Workers’ Compensation Claims and Denials in Minnesota

Business Employees

After a workers’ compensation claim is made by an employee if the insurer denies the claim the litigation process will begin. In order for an employee to determine the strengths and weaknesses of his or her opponent’s case, the employee must conduct “discovery.” In order for an employer and/or insurer to determine the strengths and weaknesses of its opponent’s case, the employer and/or insurer must conduct “discovery.”

Obtaining Information

“Discovery” is the process by which information is exchanged between opposing parties. Sometimes this process is easy and painless and sometimes a party’s requests for discovery will be met with opposition and hurdles from the opposing side. It is important to obtain the most relevant information possible, whether it is helpful or hurtful, to minimize surprises and plan your strategy. Additionally, it is important to know what documents and information you must give to the other side and what information may be protected by a privilege and may remain confidential.

Leveling the Playing Field

Obtaining a lawyer to guide you through discovery and litigation can be essential. It is important to anticipate what the other side will argue and how you may challenge those arguments. It is as important to recognize the weaknesses in your own case as it is to recognize the weaknesses in your opponent’s case so that you may be prepared for their attacks. This will also help you determine what you fairly deserve and the range of what you will likely recover.
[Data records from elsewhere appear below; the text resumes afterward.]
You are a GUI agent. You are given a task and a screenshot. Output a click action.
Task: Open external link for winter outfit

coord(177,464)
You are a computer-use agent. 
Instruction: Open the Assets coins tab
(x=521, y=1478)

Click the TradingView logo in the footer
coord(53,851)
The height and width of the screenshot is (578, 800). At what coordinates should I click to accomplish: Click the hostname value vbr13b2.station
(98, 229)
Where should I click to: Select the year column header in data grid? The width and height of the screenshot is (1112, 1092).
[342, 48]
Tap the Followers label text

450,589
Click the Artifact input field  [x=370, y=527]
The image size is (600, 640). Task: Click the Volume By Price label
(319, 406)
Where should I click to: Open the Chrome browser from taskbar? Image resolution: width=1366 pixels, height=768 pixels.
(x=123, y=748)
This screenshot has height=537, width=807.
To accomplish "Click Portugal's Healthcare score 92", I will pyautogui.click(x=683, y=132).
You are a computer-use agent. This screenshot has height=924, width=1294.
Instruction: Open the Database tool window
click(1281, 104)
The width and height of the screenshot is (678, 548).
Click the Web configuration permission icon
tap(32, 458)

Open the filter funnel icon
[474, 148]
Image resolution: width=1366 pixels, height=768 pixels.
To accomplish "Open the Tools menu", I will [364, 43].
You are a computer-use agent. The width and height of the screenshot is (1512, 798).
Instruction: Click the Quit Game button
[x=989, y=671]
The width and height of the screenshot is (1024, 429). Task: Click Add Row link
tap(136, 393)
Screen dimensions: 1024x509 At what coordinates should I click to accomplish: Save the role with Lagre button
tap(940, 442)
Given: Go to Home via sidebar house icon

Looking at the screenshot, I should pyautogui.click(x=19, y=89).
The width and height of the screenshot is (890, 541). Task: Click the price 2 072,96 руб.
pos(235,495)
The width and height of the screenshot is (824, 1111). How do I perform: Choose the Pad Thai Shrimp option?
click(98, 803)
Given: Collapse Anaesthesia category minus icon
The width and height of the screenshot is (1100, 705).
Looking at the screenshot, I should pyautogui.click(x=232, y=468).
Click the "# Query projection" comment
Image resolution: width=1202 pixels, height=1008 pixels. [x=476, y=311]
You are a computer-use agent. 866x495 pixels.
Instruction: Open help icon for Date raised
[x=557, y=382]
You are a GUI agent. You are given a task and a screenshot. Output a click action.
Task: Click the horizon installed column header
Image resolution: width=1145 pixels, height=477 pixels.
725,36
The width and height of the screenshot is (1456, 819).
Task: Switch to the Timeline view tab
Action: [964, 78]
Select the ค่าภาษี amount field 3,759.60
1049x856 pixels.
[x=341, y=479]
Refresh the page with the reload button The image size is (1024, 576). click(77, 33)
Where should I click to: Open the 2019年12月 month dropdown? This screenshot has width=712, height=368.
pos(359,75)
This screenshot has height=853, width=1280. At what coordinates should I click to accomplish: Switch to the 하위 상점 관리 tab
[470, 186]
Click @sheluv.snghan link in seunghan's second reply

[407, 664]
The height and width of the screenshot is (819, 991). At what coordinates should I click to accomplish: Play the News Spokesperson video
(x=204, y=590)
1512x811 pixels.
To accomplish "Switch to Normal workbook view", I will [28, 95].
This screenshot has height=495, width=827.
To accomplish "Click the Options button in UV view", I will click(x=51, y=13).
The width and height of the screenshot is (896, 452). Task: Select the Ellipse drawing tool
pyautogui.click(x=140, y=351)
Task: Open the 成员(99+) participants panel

The Judicial System for Workers’ Comp Claims

Workers’ compensation hearings on claim petitions and settlement conferences are conducted at the Office of Administrative Hearings. A judge conducts hearings on claim petitions and attends settlement conferences to ensure the flow of communication and efforts at settlement.

Ultimately, each party decides what amounts they will accept in settlement and what they will not. An attorney can provide advise along the way, but the ultimate decisions belong to the employee, the employer, and the insurer, not their attorneys. If settlement is unsuccessful, the parties may participate in mediation. Mediation is conducted when both sides feel it may be helpful.

If there is no mediation or if mediation is unsuccessful, the judge will hold a trial on the merits of the claim. The judge makes a final, binding decision. Trials require parties to comply with the applicable rules and laws. You may have an excellent point to make, but if you can’t figure out the appropriate procedure by which to make that point, the judge may never hear it. It is extremely important to find an attorney that can help you through the trial process.